• _Instructions to follow_
This task calls for copying every line in the data below that contains the word "computer".

• _Working data_
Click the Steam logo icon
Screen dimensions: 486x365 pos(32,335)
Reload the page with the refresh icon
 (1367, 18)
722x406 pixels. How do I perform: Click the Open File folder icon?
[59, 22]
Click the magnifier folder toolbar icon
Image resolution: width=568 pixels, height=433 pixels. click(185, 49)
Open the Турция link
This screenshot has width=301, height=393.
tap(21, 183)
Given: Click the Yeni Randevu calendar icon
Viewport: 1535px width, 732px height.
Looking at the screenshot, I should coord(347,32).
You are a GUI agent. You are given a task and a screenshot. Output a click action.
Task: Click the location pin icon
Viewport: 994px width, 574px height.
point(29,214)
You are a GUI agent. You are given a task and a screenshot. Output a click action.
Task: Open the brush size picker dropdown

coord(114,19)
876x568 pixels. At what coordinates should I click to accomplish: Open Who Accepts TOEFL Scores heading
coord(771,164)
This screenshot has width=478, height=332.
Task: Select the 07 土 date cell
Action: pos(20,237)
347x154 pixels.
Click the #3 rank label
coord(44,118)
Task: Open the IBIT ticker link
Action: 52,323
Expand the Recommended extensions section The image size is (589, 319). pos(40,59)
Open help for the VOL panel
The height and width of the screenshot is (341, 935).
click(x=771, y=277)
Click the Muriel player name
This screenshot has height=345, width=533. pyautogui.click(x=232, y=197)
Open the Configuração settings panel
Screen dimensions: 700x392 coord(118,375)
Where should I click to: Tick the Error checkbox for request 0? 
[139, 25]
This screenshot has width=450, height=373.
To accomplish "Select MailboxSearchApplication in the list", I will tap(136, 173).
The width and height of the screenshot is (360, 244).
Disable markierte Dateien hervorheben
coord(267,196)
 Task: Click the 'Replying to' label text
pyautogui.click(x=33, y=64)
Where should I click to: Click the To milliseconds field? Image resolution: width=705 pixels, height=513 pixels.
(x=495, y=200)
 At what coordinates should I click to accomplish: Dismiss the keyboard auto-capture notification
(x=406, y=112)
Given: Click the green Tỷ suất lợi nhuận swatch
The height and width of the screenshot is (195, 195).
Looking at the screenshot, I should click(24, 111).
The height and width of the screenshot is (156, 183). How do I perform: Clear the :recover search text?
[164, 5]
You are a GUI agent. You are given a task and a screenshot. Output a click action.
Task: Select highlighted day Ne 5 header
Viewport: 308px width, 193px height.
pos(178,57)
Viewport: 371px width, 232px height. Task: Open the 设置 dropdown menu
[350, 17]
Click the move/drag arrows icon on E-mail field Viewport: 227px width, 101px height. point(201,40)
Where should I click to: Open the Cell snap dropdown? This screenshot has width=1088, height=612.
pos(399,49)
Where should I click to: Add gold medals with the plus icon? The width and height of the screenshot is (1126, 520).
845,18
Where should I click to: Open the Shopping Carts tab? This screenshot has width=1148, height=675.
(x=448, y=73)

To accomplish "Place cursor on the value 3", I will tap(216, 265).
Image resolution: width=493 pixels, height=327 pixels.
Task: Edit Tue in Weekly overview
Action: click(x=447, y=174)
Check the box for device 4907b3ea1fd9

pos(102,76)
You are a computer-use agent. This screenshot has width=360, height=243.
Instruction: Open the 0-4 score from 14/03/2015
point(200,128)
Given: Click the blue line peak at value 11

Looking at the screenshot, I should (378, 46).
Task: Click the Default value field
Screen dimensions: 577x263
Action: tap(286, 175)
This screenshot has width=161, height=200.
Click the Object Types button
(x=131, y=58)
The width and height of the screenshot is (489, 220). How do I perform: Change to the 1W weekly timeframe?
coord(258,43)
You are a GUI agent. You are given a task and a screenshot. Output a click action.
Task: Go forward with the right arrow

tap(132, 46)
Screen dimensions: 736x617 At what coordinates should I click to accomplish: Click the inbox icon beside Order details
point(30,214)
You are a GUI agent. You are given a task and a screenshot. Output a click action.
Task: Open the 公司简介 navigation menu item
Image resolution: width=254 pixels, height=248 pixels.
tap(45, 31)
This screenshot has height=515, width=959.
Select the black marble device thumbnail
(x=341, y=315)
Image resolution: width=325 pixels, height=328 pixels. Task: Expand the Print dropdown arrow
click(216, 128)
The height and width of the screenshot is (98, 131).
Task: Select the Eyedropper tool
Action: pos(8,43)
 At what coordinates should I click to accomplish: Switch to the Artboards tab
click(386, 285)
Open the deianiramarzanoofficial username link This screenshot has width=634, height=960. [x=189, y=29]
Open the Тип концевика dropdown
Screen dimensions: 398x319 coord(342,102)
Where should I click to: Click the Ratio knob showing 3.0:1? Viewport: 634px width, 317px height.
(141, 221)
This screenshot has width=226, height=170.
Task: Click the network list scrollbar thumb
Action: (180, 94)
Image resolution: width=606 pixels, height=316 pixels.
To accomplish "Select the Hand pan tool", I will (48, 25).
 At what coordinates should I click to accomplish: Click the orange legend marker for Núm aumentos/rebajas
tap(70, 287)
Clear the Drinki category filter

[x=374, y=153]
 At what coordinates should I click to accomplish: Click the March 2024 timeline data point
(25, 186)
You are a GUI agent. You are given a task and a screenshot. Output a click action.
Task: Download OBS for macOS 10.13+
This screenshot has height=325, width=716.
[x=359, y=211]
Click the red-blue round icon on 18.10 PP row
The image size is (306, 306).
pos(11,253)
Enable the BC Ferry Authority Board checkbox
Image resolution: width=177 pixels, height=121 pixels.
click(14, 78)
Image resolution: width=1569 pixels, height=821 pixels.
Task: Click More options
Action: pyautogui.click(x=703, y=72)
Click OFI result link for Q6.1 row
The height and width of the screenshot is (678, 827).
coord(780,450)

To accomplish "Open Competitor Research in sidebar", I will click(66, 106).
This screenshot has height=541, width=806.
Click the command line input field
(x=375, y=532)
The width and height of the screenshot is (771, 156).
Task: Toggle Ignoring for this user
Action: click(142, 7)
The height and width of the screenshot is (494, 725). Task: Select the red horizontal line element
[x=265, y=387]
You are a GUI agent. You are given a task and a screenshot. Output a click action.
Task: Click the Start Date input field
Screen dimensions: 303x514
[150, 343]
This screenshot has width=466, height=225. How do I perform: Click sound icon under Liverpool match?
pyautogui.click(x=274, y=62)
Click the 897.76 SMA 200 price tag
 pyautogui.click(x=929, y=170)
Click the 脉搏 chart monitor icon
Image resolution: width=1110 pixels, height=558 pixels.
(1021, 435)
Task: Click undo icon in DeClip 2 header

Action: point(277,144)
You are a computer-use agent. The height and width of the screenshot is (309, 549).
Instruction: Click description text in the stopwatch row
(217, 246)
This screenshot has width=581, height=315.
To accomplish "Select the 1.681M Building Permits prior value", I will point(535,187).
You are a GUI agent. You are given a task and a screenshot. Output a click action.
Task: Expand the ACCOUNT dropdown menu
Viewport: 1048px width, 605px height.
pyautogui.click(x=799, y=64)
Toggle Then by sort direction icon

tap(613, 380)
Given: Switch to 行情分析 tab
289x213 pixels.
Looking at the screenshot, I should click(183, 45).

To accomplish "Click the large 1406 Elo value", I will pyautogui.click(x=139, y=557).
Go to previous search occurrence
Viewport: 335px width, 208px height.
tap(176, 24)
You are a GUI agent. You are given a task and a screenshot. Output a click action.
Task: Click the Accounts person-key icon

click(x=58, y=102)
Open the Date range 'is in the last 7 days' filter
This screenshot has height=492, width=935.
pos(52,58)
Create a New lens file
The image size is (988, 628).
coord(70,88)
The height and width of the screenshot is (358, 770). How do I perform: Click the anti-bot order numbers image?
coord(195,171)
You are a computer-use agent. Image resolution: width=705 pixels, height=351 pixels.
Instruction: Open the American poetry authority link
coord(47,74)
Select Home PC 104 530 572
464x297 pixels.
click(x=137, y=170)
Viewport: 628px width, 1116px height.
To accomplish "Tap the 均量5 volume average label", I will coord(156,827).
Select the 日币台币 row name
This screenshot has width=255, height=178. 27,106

• _Answer space_
You are a computer-use agent. This screenshot has width=360, height=243.
You are a computer-use agent. The height and width of the screenshot is (309, 549).
You are a computer-use agent. Image resolution: width=705 pixels, height=351 pixels.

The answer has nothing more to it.